## Text segment
+++++

EFFECT OF DEPOSITION METHODS ON PHYSICAL PROPERTIES OF POLYCRYSTALLINE CdS

Cadmium sulfide is commonly used as the window material for thin film solar cells, and can be prepared by several techniques such as sputtering, spray pyrolysis, close spaced sublimation (CSS), thermal evaporation, solution growth methods, etc. In this study, CdS films were deposited by thermal evaporation, close spaced sublimation, and solution growth methods, respectively, and the effects of the methods on physical properties of polycrystalline CdS deposited on ITO/glass were investigated. Also, the effects of variously prepared CdS thin films on the physical properties of CdTe deposited on the CdS were investigated. The thickness of polycrystalline CdS films was maintained at $0.3\mu\textrm{m}$ except for the solution grown CdS when $0.2\mu\textrm{m}$ thick CdS was deposited. After the deposition, all the samples were annealed at $400^{\circ}C$ or $500^{\circ}C$ in H2 atmosphere. To investigate physical properties of the deposited and annealed CdS thin films, UV-VIS spectro-photometry, X-ray diffractometry (XRD), and Auger electron spectroscopy (AES), and cross sectional transmission electron microscopy(XTEM) were used to analyze grain size, crystal structure, preferred orientation, optical properties, etc. The annealed CdS showed the bandedge transition at 510nm and the optical transmittance high than 80% for all of the variously deposited films. XRD results showed that CdS thin films variously deposited and annealed had the same hexagonal structures, however, showed different preferred orientations. CSS grown CdS had [103] preferred orientation, thermally evaporated CdS had [002], and CdS grown by the solution growth had no preferred orientation. The largest grain size was obtained for the CSS grown CdS while the least grain size was obtained for the solution grown CdS. Some of the physical properties of CdTe deposited on the CdS thin film such as grain size at the junction and grain orientation were affected by the physical properties of CdS thin films.

+++++

## Source data

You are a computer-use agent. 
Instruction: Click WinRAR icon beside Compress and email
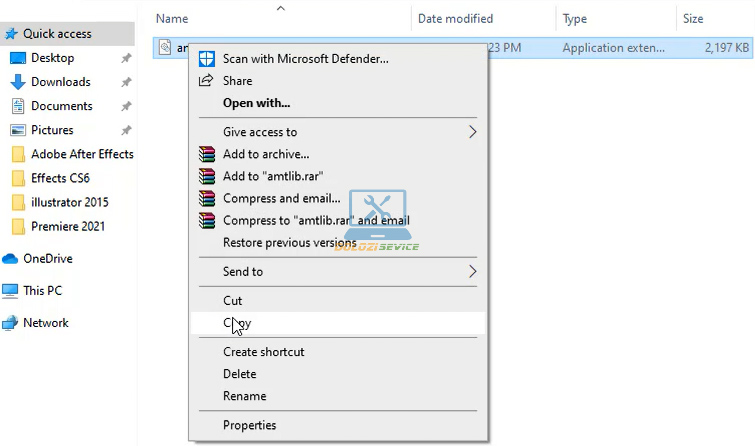point(207,198)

+++++

## Problems to work on
1. In the CdS deposition abstract, which preferred orientation did the thermally evaporated CdS films have?
2. Please explain, using the CdS deposition abstract, why UV-VIS spectrophotometry, X-ray diffractometry, Auger electron spectroscopy, and cross sectional transmission electron microscopy were used.

## Results by task
1. [002]

2. They were used to investigate the physical properties of the deposited and annealed CdS thin films. The analysis covered features such as grain size, crystal structure, preferred orientation, and optical properties.